Researchers at the University of Southampton studied the health, diets and life- styles of 20,000 women and say they have found no evidence to support the baby-boom theory. Data gathered as part of the Southampton Women's Survey over the past few months indicates the number of babies scheduled to be born at the start of the new millennium is no higher than usual.
Dr Hazel Inskip, the survey's co-ordinator, said: "The millennium baby boom has been much publicised as a problem for the NHS.
"We were expecting to see a sudden rise in the number of pregnancies in our study, but this has not happened at all.
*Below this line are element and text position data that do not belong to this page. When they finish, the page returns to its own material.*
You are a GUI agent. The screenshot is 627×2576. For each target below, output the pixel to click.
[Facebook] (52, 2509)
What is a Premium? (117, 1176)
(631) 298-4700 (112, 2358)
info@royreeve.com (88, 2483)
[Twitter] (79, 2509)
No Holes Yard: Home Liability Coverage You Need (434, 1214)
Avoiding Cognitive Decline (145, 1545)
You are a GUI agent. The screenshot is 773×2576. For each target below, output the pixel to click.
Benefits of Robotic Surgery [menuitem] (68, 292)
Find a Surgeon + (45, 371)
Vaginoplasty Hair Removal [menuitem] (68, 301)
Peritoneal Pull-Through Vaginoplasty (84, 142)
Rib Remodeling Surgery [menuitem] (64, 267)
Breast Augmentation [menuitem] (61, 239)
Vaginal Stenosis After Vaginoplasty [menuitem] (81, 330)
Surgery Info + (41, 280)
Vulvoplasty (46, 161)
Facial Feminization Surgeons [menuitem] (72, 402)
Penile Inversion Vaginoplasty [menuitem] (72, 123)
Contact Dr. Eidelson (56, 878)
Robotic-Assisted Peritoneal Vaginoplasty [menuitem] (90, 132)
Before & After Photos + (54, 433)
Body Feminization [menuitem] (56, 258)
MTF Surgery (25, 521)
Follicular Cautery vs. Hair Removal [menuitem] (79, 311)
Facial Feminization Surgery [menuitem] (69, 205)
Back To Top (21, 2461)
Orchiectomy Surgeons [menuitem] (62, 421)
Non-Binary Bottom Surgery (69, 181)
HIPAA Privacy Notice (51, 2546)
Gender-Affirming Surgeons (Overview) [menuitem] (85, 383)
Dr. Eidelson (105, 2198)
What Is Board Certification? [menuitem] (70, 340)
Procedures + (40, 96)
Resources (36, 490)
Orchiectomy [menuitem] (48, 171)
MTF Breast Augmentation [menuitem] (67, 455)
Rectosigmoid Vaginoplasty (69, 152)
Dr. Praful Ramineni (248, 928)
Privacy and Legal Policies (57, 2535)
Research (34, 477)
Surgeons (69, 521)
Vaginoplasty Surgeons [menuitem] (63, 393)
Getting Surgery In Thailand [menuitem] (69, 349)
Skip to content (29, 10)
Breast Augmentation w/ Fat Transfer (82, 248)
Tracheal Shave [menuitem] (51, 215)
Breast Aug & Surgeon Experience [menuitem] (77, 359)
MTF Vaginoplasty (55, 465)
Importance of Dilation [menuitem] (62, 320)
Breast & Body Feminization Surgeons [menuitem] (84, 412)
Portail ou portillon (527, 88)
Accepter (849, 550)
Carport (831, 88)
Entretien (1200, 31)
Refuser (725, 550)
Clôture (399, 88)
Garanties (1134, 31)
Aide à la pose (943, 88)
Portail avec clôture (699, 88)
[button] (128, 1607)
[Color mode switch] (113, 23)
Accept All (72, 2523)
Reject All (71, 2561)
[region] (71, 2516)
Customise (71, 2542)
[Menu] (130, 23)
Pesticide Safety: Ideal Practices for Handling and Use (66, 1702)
This must be reassuring to those working in the health service as we move into the next millennium."
All women aged between 20 and 34 in Southampton have been studied in the survey and the team has been monitoring the number of pregnancies identified each month.
The Royal College of Midwives has carried out its own nationwide survey in preparation for the predicted baby boom and the results are expected next month. The college was concerned that some couples may have been tempted to conceive after cash offers by the media to the parents of the first baby of the new millennium. "We wouldn't expect anybody to want a baby for frivolous reasons like being the first of the year," said a spokeswoman.
Only 5 per cent of babies are born on the predicted date and a gestation period of anything between 37 and 42 weeks is considered normal, which causes difficulties in selecting a specific day for birth. On 1 January 1997, 2,000 babies were born in the United Kingdom.
In April - nine months before the new millennium - Louise Silverton, of the college, said: "We are deeply concerned that further pressure could be put on an already over-burdened maternity service by what is in effect a publicity stunt."